═══ Stored data ═══

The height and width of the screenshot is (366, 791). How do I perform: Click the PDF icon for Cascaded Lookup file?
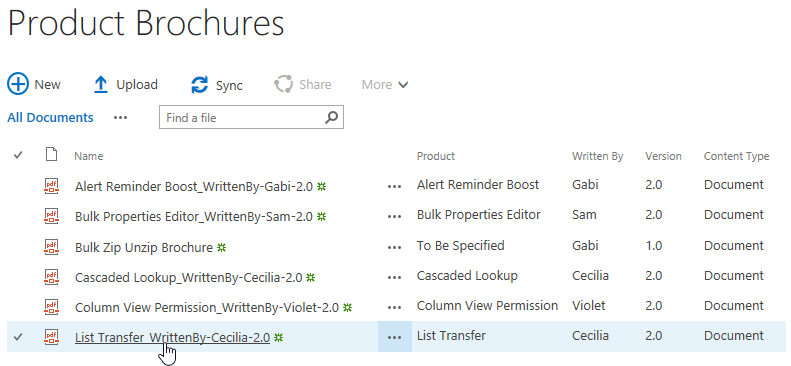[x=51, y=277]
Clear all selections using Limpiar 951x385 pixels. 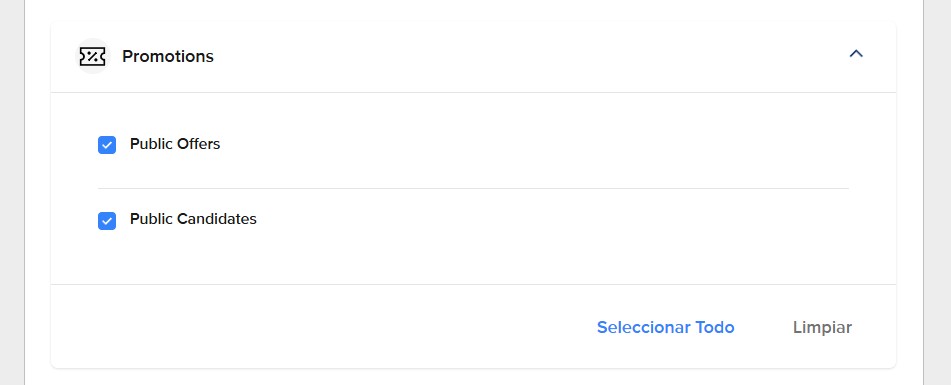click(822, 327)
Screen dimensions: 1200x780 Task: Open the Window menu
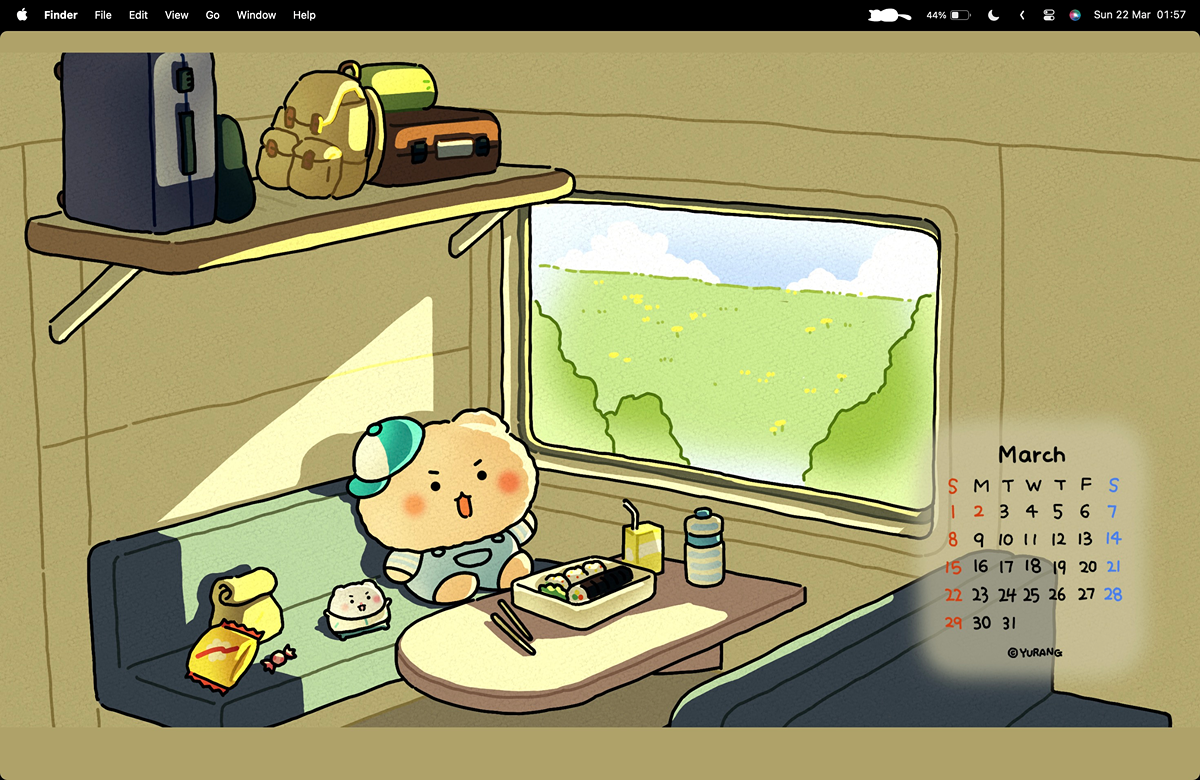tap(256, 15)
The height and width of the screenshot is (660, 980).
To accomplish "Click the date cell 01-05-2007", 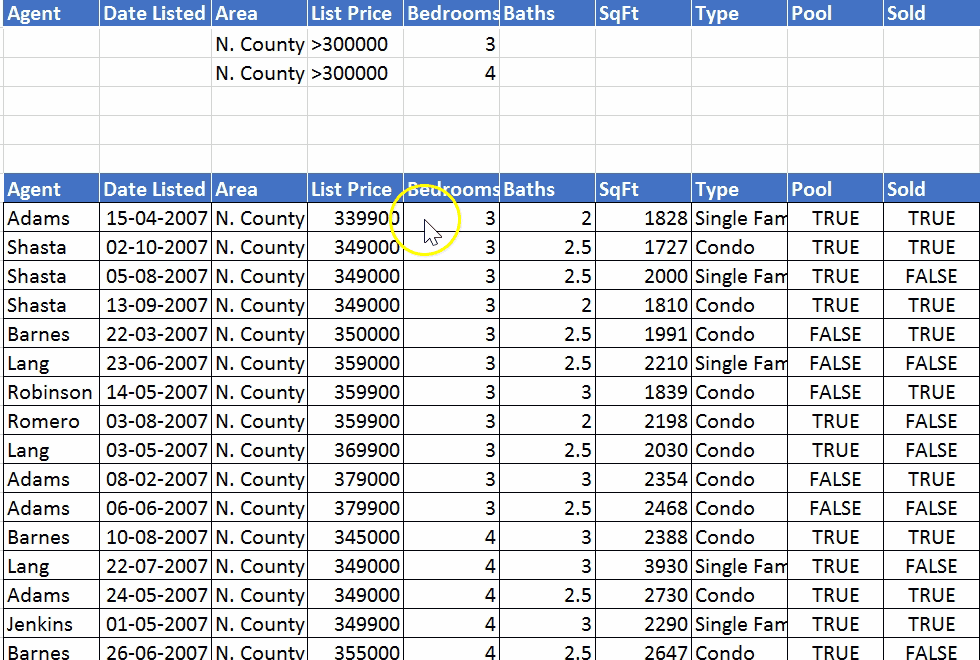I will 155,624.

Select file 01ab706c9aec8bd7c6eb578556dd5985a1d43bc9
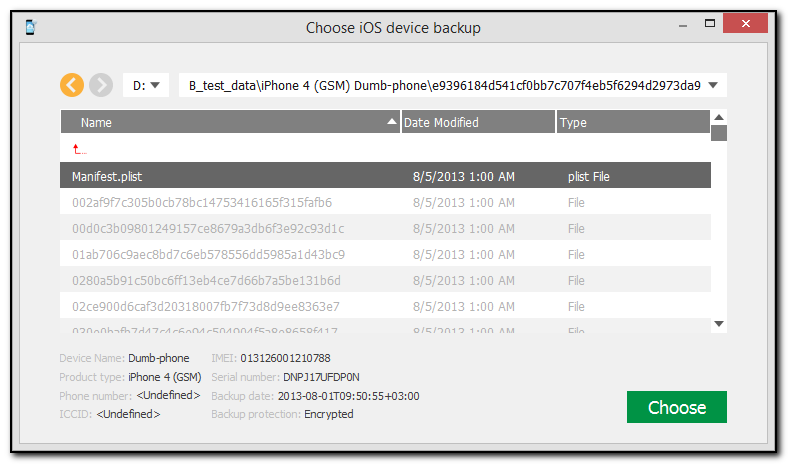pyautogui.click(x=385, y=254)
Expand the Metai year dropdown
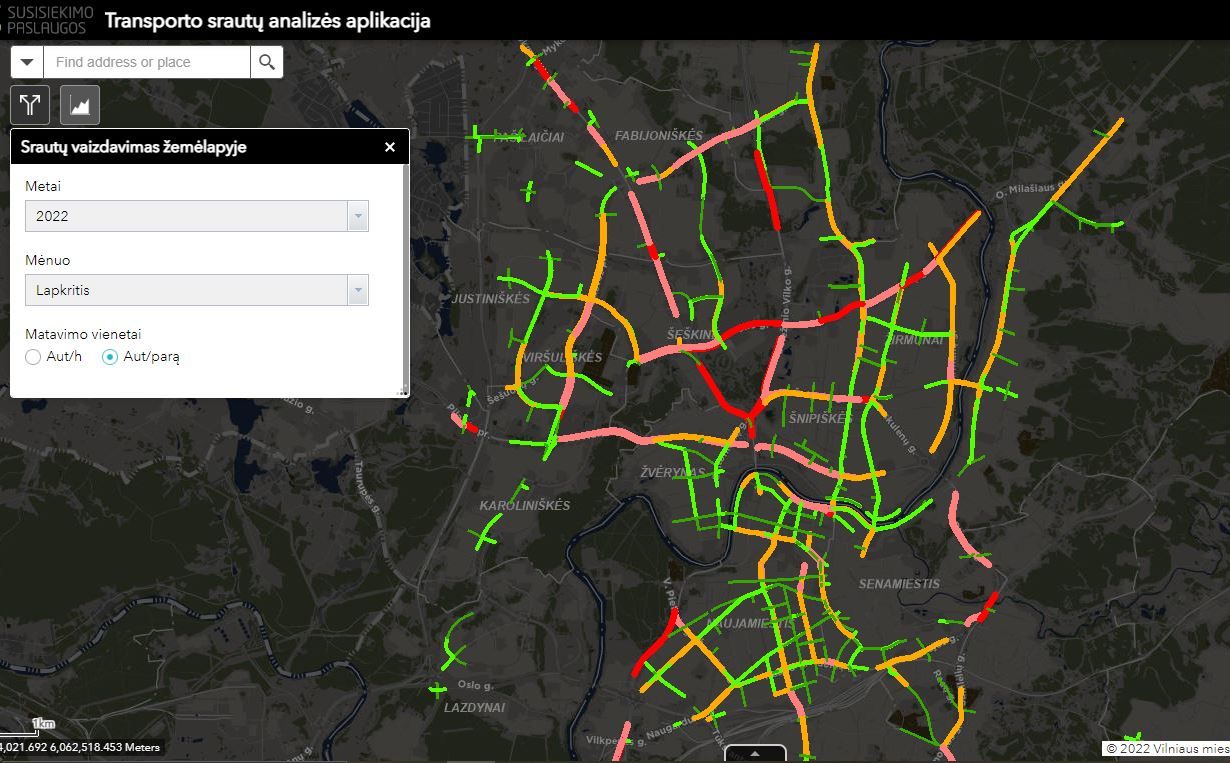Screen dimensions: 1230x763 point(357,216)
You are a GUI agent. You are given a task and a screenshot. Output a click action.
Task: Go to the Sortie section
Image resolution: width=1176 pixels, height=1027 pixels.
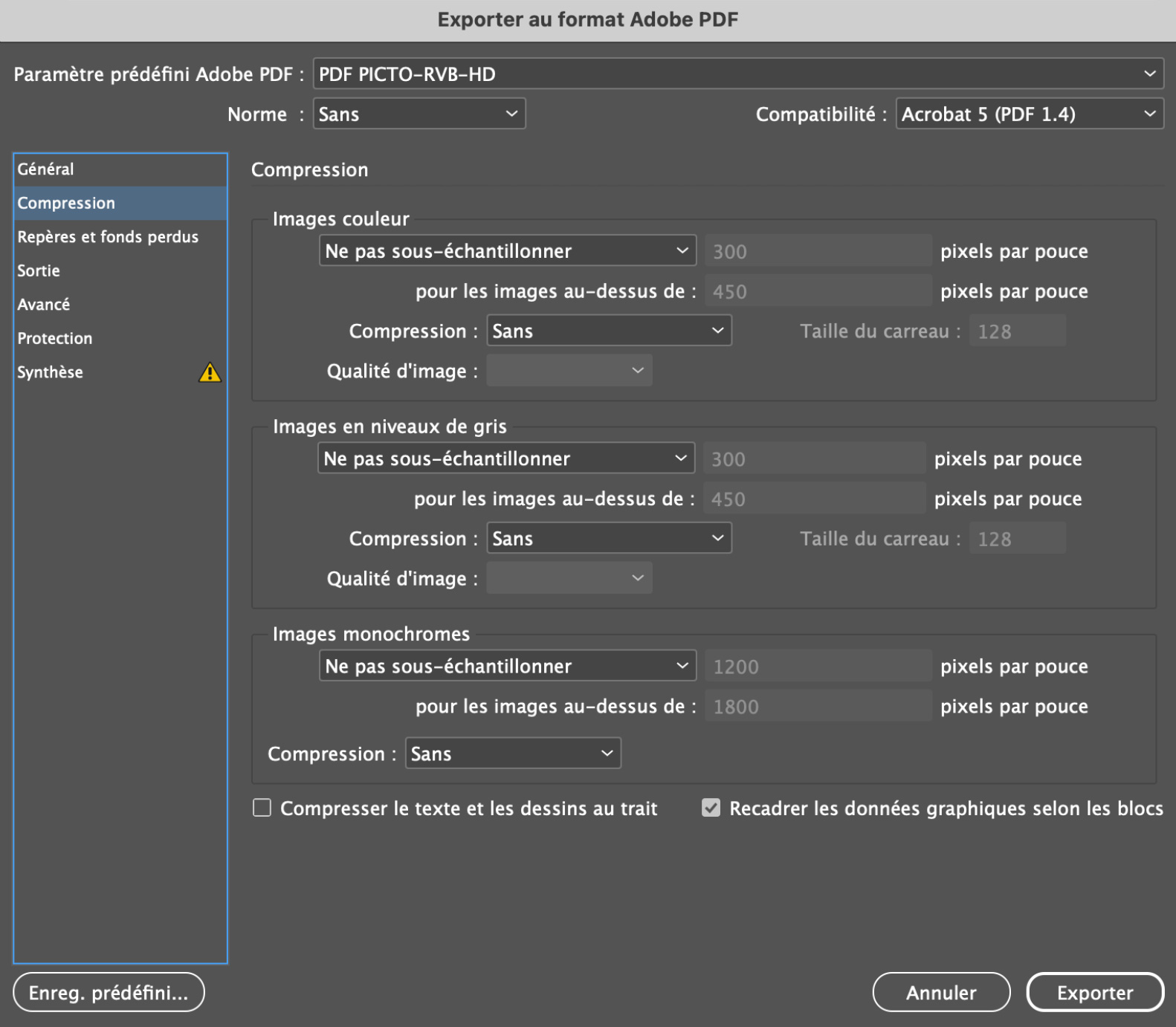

═══

• **What needs to be done**:
I would like you to set down the lines above, from the one containing "Expand the Metai year dropdown" to the final line, exactly as written and without pictures.

• **Exercise output**:
Expand the Metai year dropdown
Screen dimensions: 1230x763 point(357,216)
You are a GUI agent. You are given a task and a screenshot. Output a click action.
Task: Go to the Sortie section
Image resolution: width=1176 pixels, height=1027 pixels.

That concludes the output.